Cummings, Coffey and Manion, Circuit Judges.
Prior to his conviction, the defendant, Armelio De La Cruz, resided in this country as a conditional entrant, having arrived by boat after his exile from Cuba. On August 20, 1985, he was indicted in the Eastern District of Wisconsin for possession of cocaine with the intent to distribute in violation of 21 U.S.C. § 841(a)(1). He was released from custody after posting a $50,000 bond on August 28, 1985. Further prosecution of the defendant was delayed by his failure to appear at a September 11, 1985, hearing to review his bail. De La Cruz was arrested over a year later in New York on December 18, 1986. On July 15, 1987, he entered a guilty plea to the crime charged in the indictment and was sentenced to fifteen years' imprisonment on October 19, 1987, the maximum prison term allowed under the statute, to run consecutively with his sentence of eighteen months' imprisonment for failure to appear.*fn1 On appeal, defendant contests the validity of his sentence, alleging that the district judge improperly considered the defendant's nationality and method of entrance into this country.
The defendant's road to appeal has been peppered by his counsel's repeated attempts to withdraw from representing De La Cruz on appeal. Defendant retained attorney Michael F. Hupy of the Milwaukee bar for representation in the district court. Following the filing of defendant's appeal on October 28, 1987, Hupy moved to withdraw on November 4, 1987. On November 5, 1987, the district court ordered Hupy to assist the defendant in the preparation of a motion in forma pauperis and allowed the attorney to withdraw from representation of defendant on November 17, 1987. This Court vacated the order allowing Hupy to withdraw in light of United States v. Flowers, 789 F.2d 569 (7th Cir. 1986), which held that the court of appeals, not the district court, is the proper forum for determining whether appointed counsel may withdraw from representing a defendant on appeal. On January 15, 1988, defendant's counsel asked this Court for permission to withdraw. His motion was denied on February 2, 1988, and his motion for rehearing en banc was denied on May 16, 1988. On June 2, 1988, this Court also denied Hupy's request to stay proceedings on defendant's appeal while the attorney filed and awaited the disposition of his petition for a writ of certiorari to the Supreme Court. Hupy attempts to renew his challenge to serving as appointed counsel for defendant on appeal by attacking the constitutionality of Seventh Circuit Rule 4 under which counsel was required to continue his representation of the defendant on appeal.
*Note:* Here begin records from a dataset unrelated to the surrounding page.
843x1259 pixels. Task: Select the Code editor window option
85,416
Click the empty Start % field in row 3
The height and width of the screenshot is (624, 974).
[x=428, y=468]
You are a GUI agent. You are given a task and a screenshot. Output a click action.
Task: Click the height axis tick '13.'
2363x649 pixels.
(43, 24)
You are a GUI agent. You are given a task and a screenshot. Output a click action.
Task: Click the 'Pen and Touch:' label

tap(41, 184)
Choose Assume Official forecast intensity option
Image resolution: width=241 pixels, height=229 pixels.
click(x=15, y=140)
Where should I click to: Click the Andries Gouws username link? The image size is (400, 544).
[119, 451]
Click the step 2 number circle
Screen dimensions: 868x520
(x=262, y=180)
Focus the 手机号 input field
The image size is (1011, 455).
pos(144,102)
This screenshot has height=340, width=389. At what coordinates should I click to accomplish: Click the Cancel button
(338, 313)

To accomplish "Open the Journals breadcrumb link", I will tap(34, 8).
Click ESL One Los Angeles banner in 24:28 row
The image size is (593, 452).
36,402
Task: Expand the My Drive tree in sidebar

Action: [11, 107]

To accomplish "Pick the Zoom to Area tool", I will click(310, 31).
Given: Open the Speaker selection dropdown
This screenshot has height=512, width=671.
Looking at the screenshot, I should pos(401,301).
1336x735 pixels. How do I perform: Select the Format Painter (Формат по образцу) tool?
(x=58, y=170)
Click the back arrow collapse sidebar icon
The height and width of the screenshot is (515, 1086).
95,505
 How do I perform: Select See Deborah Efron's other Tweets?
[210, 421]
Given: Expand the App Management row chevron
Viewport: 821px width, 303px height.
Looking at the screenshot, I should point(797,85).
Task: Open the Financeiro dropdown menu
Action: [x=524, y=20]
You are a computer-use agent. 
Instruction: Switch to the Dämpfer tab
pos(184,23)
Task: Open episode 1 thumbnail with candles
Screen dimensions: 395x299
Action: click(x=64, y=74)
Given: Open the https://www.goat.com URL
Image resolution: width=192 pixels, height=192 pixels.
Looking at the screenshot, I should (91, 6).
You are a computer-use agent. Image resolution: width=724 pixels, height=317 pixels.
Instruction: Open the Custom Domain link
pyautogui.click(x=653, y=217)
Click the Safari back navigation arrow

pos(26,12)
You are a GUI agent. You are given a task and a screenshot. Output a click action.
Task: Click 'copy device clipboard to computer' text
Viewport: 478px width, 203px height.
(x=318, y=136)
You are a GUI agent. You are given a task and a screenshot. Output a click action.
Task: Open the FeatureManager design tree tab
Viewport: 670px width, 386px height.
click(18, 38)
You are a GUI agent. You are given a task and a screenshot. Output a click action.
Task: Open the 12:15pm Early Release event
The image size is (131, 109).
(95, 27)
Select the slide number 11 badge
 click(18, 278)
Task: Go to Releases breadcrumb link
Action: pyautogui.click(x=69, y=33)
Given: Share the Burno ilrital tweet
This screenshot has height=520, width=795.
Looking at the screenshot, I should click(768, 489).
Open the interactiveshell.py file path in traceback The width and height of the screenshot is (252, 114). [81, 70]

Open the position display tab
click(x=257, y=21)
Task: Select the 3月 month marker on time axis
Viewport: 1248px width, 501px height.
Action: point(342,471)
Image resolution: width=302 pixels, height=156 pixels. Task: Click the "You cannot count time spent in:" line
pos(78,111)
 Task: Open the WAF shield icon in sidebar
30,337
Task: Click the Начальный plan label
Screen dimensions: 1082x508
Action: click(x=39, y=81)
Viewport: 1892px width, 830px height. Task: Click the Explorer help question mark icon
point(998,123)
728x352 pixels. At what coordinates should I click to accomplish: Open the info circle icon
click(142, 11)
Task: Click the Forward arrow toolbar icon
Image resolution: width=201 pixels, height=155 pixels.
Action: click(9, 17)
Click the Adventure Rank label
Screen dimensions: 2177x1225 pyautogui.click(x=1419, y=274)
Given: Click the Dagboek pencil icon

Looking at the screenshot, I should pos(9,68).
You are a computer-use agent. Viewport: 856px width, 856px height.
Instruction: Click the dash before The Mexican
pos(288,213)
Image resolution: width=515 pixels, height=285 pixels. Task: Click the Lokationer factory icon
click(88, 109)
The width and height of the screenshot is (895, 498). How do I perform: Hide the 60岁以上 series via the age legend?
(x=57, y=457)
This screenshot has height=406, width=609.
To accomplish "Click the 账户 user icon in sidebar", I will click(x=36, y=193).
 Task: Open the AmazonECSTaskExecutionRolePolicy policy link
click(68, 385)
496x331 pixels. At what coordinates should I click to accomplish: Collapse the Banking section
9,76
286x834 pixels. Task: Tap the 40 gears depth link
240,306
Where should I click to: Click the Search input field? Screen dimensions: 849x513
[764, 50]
Indeed that is the principal issue raised on appeal.*fn2
I. Validity of Appointment of Defendant's Appellate Counsel
It is unfortunate that defendant's counsel on appeal devotes only six pages of the defendant's briefs to discussion of De La Cruz's challenge to the sentence, usurping the remaining nine pages for counsel's challenge to Circuit Rule 4*fn3 under which he was appointed. Counsel subordinates the interests of his client to his own interest by boot-strapping to defendant's briefs Hupy's challenge to Circuit Rule 4 requiring him to serve as defendant's counsel on appeal. Counsel's argument has been thrice rejected by this Court through denial of his motion to withdraw as counsel on appeal, his motion to rehear en banc, and his motion for a stay. Through De La Cruz's appeal, his counsel reiterates his argument that Circuit Rule 4 violates the Fifth Amendment's due process clause and the Thirteenth Amendment's prohibition of involuntary servitude by requiring him against his will to represent an indigent defendant at an unfair level of compensation. Counsel feebly attempts to implicate the interests of his client by arguing that under Circuit Rule 4 defendants such as his client will no longer be able to secure competent counsel in the trial court if such counsel is required to continue through representation upon appeal for a purportedly inadequate level of compensation.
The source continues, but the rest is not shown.